[BEGIN PASSAGE]
Cassandra is not good for table scan type queries (which count(*) typically 
is). While there are some attempts to do that (as noted below), this is a path 
I avoid.


Sean Durity

From: Max C [mailto:mc_cassan...@core43.com]
Sent: Saturday, April 09, 2016 6:19 PM
To: user@cassandra.apache.org
Subject: Re: 1, 2, 3...

Looks like this guy (Brian Hess) wrote a script to split the token range and 
run count(*) on each subrange:

https://github.com/brianmhess/cassandra-count

- Max

On Apr 8, 2016, at 10:56 pm, Jeff Jirsa 
<jeff.ji...@crowdstrike.com<mailto:jeff.ji...@crowdstrike.com>> wrote:

SELECT COUNT(*) probably works (with internal paging) on many datasets with 
enough time and assuming you don’t have any partitions that will kill you.

No, it doesn’t count extra replicas / duplicates.

The old way to do this (before paging / fetch size) was to use manual paging 
based on tokens/clustering keys:

https://docs.datastax.com/en/cql/3.1/cql/cql_using/paging_c.html – SELECT’s 
WHERE clause can use token(), which is what you’d want to use to page through 
the whole token space.
[END PASSAGE]
[BEGIN DATA SHOWN]
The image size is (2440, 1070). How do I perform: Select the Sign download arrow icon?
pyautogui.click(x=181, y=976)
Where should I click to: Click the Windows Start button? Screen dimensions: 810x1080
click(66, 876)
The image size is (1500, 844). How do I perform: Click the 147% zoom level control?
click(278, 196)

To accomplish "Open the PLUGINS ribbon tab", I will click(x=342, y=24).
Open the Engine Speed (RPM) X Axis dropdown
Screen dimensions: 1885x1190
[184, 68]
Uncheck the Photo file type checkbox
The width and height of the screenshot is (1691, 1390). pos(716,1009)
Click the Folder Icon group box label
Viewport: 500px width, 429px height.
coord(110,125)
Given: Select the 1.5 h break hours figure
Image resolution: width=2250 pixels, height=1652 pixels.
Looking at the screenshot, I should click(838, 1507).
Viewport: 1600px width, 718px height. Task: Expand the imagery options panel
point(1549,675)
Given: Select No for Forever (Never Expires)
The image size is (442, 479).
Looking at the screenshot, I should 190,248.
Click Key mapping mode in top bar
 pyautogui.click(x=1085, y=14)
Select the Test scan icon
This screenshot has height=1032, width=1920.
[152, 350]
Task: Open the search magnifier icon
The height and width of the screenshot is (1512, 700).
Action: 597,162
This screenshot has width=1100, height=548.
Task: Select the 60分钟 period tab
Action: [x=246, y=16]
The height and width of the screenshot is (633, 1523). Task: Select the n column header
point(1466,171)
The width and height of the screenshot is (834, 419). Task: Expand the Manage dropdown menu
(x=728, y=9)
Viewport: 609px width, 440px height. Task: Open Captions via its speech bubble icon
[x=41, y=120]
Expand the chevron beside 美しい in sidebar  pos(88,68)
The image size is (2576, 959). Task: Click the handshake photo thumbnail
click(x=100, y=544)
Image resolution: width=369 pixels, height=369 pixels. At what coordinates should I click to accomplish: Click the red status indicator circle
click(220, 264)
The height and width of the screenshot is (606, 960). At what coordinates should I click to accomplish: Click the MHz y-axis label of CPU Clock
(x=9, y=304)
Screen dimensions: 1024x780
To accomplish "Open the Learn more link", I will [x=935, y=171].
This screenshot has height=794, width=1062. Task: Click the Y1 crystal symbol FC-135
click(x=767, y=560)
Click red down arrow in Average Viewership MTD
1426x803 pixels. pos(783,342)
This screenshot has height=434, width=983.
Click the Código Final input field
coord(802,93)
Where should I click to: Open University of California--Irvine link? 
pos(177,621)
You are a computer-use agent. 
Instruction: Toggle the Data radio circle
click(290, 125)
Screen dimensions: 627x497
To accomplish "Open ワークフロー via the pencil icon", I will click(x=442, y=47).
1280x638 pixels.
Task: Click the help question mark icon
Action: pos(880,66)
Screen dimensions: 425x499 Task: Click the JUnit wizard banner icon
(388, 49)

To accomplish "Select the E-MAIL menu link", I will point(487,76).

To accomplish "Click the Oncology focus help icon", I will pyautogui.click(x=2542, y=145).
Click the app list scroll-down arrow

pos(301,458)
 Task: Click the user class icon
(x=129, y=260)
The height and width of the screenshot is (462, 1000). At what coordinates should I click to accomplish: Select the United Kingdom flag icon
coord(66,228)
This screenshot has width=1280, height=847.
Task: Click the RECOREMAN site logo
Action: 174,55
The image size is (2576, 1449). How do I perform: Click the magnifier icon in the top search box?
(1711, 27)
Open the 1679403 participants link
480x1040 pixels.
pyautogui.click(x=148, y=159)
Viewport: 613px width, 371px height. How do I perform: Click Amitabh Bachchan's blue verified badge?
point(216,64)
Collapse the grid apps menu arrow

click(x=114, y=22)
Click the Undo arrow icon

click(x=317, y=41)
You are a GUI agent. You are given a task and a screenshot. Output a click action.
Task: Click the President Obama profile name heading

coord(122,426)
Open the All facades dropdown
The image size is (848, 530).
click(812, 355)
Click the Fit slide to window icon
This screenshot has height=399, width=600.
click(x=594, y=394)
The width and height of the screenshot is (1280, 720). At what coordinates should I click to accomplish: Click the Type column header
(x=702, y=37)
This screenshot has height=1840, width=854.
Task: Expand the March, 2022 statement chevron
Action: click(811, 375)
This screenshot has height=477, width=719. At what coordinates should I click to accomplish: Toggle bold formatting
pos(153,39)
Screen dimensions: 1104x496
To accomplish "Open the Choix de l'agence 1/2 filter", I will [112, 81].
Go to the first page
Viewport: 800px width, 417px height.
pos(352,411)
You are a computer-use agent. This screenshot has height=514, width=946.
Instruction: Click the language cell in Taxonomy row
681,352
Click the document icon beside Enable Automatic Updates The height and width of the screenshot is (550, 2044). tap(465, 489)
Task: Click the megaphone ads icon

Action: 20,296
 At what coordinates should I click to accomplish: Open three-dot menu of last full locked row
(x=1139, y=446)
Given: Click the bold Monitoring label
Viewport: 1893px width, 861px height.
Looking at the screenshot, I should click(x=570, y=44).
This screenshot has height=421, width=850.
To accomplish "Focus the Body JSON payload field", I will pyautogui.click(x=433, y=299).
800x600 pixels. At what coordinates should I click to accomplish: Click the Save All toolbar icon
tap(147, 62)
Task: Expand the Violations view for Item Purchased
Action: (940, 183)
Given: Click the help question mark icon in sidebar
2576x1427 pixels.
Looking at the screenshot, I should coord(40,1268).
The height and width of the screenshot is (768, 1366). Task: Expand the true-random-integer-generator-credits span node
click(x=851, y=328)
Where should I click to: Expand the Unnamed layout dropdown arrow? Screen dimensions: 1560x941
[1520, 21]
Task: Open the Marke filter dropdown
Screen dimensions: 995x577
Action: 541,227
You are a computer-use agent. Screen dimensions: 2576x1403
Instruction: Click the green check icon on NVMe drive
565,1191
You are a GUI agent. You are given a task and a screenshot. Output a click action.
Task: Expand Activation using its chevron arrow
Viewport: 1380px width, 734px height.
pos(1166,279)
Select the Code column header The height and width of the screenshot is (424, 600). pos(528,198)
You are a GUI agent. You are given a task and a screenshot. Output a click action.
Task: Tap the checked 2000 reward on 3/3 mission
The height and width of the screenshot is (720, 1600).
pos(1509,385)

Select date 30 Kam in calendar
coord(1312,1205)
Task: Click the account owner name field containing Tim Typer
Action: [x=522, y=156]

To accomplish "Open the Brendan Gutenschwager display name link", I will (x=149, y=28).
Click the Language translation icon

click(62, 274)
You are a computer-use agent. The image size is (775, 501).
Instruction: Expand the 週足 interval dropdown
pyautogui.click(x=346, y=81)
[END DATA SHOWN]
• [TO-DO LIST]
1. Repeat the part of the email thread starting with "https://github.com/brianmhess/cassandra-count" and going on through "replicas / duplicates.", switching "replicas" to "copies".
2. List every person named in the email thread.
The records come from a source separate from the email thread.

• [LIST OF SOLUTIONS]
1.
https://github.com/brianmhess/cassandra-count

- Max

On Apr 8, 2016, at 10:56 pm, Jeff Jirsa 
<jeff.ji...@crowdstrike.com<mailto:jeff.ji...@crowdstrike.com>> wrote:

SELECT COUNT(*) probably works (with internal paging) on many datasets with 
enough time and assuming you don’t have any partitions that will kill you.

No, it doesn’t count extra copies / duplicates.

2. Sean Durity, Max C, Brian Hess, Jeff Jirsa